Despite this clear need, only 38% overall of responding attorneys report that their firms have a disaster recovery/business continuity plan. Firms with a plan generally increase with the size of the firm, from 23% of solos, to about 65% of firms with 100+. In the equipment failure area, 38% of respondents report that their firm experienced a hard drive failure, while 38% reported that they did not. The remainder reported that they do not know, with the “don’t knows” increasing by firm size. In firms of 500+, 75% responded that they don’t know. In firms of 100-499, it was 67%. It is very likely that most large firms have suffered multiple hard drive failures, just not known by the individual responding attorneys. Even limiting the analysis to known hard drive failures, they have impacted over one-third of respondents.
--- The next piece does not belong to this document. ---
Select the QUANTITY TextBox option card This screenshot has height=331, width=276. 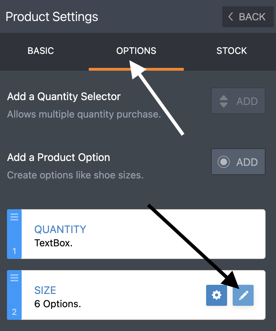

That’s a high risk, particularly considering the potential consequences, and all attorneys and law firms should implement backup and recovery measures.
Backup is critical for business continuity, particularly with the current epidemic of ransomware. Fortunately, most firms report that they employ some form of backup. Only 2% report that they don’t back up their computer files. The most frequently reported form of backup is external hard drives (41%), followed by offsite backup (28%), online backup (67%), network attached storage (16%), USB (9%), tape (7%), RAID (6%), CDs (4%), and DVD (4%).
The 2016 Survey responses show that 46% of respondents back up once a day, 23% more than once a day, 13% weekly, and 4% monthly. 9% report that they don’t know, with unknowns increasing with firm size. Attorneys and firms that don’t back up on a daily basis, or more frequently, should reevaluate the risk in light of ransomware and the incidents reported in the 2016 Survey.
The 2016 Survey provides a good overview, with supporting details, of what attorneys and law firms are doing to protect information. Like the last several surveys, it generally shows increasing attention to security and use of safeguards, but also demonstrates that there is still a lot of room for improvement. Those who are behind the reporting attorneys and firms on safeguards should evaluate their security posture to determine whether they need to do more to provide competent and reasonable safeguards. Those who are in the majority, or ahead of the curve, still need to review and update their security, as new technology, threats, and available safeguards evolve over time. Effective security is an ongoing process, not just a “set it and forget it” effort. All attorneys should have appropriate comprehensive security programs that include training, periodic review and updating, and constant security awareness.